- Given text
= = =

- - Sunday, January 31, 2016

My name is Landria Buckley and I am a 2016 Olympic Hopeful for the USA Track and Field Team in the 400 hurdle event group. I was born in Michigan and most of my life lived in a small town called Romulus, right outside of Detroit. I have five brothers and sisters (four of which I was raised with) and I come from a very loving family. My mother has been a major support system throughout my entirely life, believing in me whole heartedly on whatever venture I found myself on. And my father has always pushed me athletically, giving me the drive, will to win and competitiveness only a champion can have.

I have been athletically inclined ever since I can remember. When I was young, about six or so, I remember my older brother placing bets that his little sister could beat his friends. My mother was very active in placing all of her children in a variety of sports and when I was young I played everything from tennis to soccer to floor hockey, and anything else my mother found out about. I was naturally gifted in most sports but I did struggle with softball (I couldn’t get the whole hand-eye coordination thing down, the ball was too small). As I became older, I realized I could not play every sport under the sun and I had to choose when I went to middle school. I chose basketball, volleyball and, of course, track and field. I remember the first time I had fake nails was for the first day of middle school and finding out basketball try outs were the same week. Needless to say I had painfully remove them because basketball was more important.

= = =

- What to do
According to the profile, which event group is the author hoping to compete in for the 2016 USA Track and Field Team?

- Given material
= = =

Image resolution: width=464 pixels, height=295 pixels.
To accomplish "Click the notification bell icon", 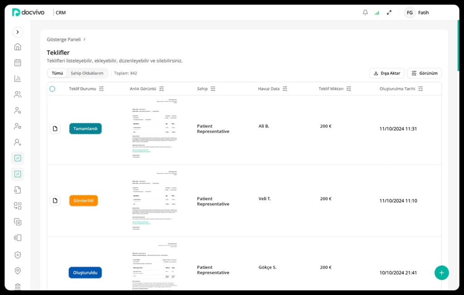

= = =

- Expected output
The 400 hurdle event group.